Consequentemente a omissão de cumprimento desse dever traduz-se numa nulidade processual, porque o tribunal deixa de praticar um ato devido que não podia omitir (art. 195º, nº 1) e que se revela particularmente patente quando, como é o caso, acabe por ter reflexo na forma como a ação vem a ser decidida, mormente através de uma decisão de improcedência por insuficiência ou imprecisão na exposição ou concretização da matéria de facto.

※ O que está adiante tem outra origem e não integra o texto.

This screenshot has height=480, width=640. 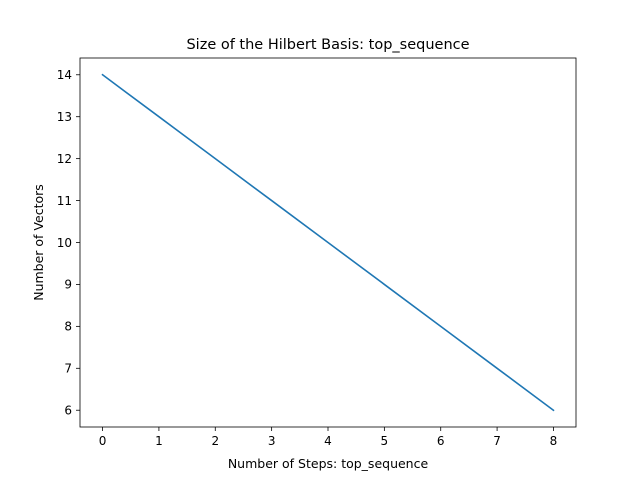 I want to click on y-tick-label: 9, so click(x=68, y=285).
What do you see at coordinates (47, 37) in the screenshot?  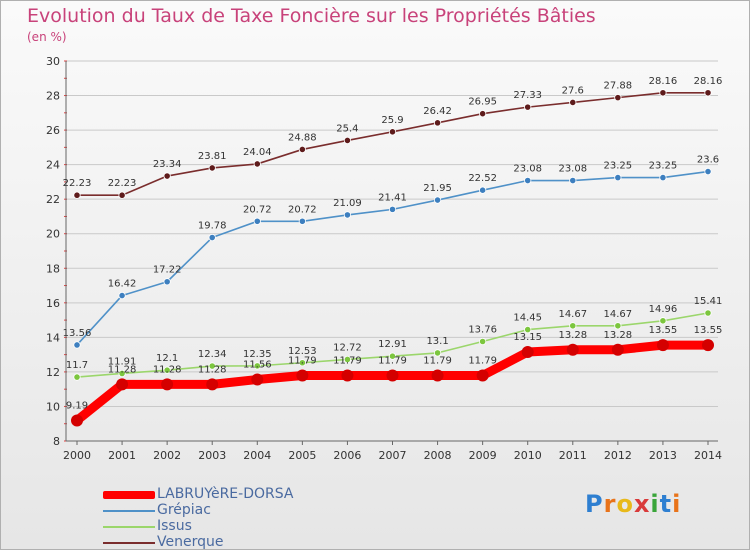 I see `chart-unit-label: (en %)` at bounding box center [47, 37].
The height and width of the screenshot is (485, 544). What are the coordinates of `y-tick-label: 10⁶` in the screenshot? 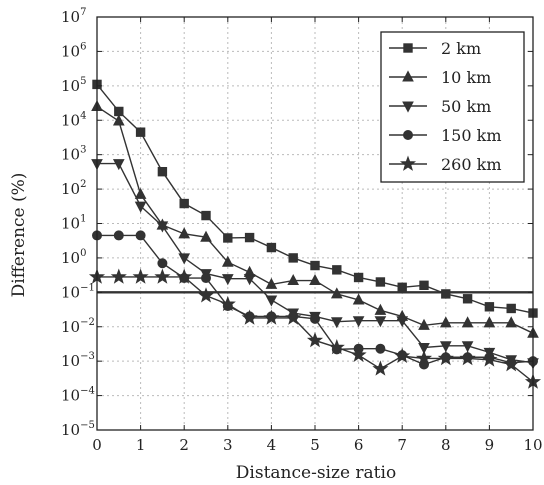 It's located at (74, 50).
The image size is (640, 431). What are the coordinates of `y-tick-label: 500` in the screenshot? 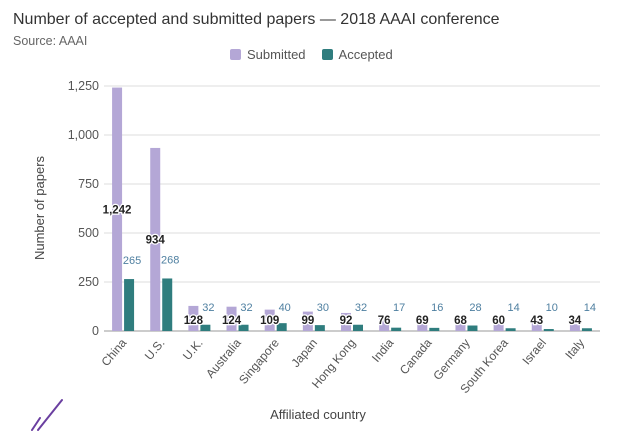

Daí que o tribunal não pode – como sucedeu nos presentes autos - deixar de dirigir o convite ao aperfeiçoamento do articulado e, mais tarde (designadamente na sentença final), considerar o pedido da parte improcedente precisamente pela falta do facto que a parte poderia ter alegado se tivesse sido convidada a aperfeiçoar o seu articulado. Admitir o contrário seria desconsiderar por completo o dever de cooperação do tribunal: afinal, mesmo que este dever não tivesse sido cumprido, o tribunal poderia decidir como se tivesse sido dirigido à parte um convite ao aperfeiçoamento do articulado.
Como assim, considerando que, in casu, se registou a inobservância do cumprimento do dever de cooperação (na sua vertente assistencial) que é imposto ao tribunal, resta dilucidar qual a consequência daí resultante para a sorte do presente recurso.
Embora a solução não se venha revelando unívoca, afigura-se-nos, neste conspecto, que a nulidade em apreço não deve confundir-se com a nulidade da sentença [...], pois o problema não está propriamente no conteúdo deste ato decisório mas antes na omissão, a montante, de prolação do despacho de convite.
Destarte, considerando que, no caso vertente, o juiz a quo omitiu esse convite de aperfeiçoamento e considerando outrossim que, como se assinalou, a omissão desse ato devido influiu no exame e decisão da causa, tal implica, pois, a nulidade da decisão recorrida nos termos dos nºs 1 e 2 do art. 195º, posto que a mesma julgou improcedente o pedido aduzido pelo autor pela falta de factos que poderiam ter sido invocados em cumprimento desse convite."
3. [Comentário] a) O acórdão resolve -- no essencial, de forma totalmente correcta -- um problema para o qual a jurisprudência já se encontra suficientemente sensibilizada: o de que o não cumprimento pelo tribunal do seu dever de colaboração com as partes implica consequências. Trata-se de uma das modificações mais significativas introduzidas pelo actual CPC no panorama processual civil português.
b) Sobre o assunto, apenas duas observações:
-- Só se os factos complementares não integrarem a causa de pedir é possível entender o convite às partes para a sua alegação; como se sabe, a falta dos factos que integram a causa de pedir conduz à ineptidão da petição inicial (cf. art. 186.º, n.º 2, al. a), CPC), que é uma nulidade processual e de uma excepção dilatória não sanáveis;
-- O acórdão não aceita que a consequência da omissão do dever de convite ao aperfeiçoamento pelo tribunal constitua uma nulidade da decisão por excesso de pronúncia; a dificuldade consiste em colocar o vício fora da decisão que omite o próprio convite ao aperfeiçoamento, dado que o que o juiz devia fazer era, em vez de proferir uma decisão de improcedência, dirigir um convite ao aperfeiçoamento do articulado; o problema não tem a ver com a decisão (como trâmite), mas antes com o conteúdo da decisão (como acto); a diferença entre a nulidade processual e a nulidade da decisão reflecte precisamente a diferença entre um vício respeitante ao trâmite e um vício relativo ao acto; ora, como não está em causa que o juiz possa proferir a decisão, mas sim que não o possa fazer com o conteúdo que lhe atribuiu, o vício respeita à própria decisão.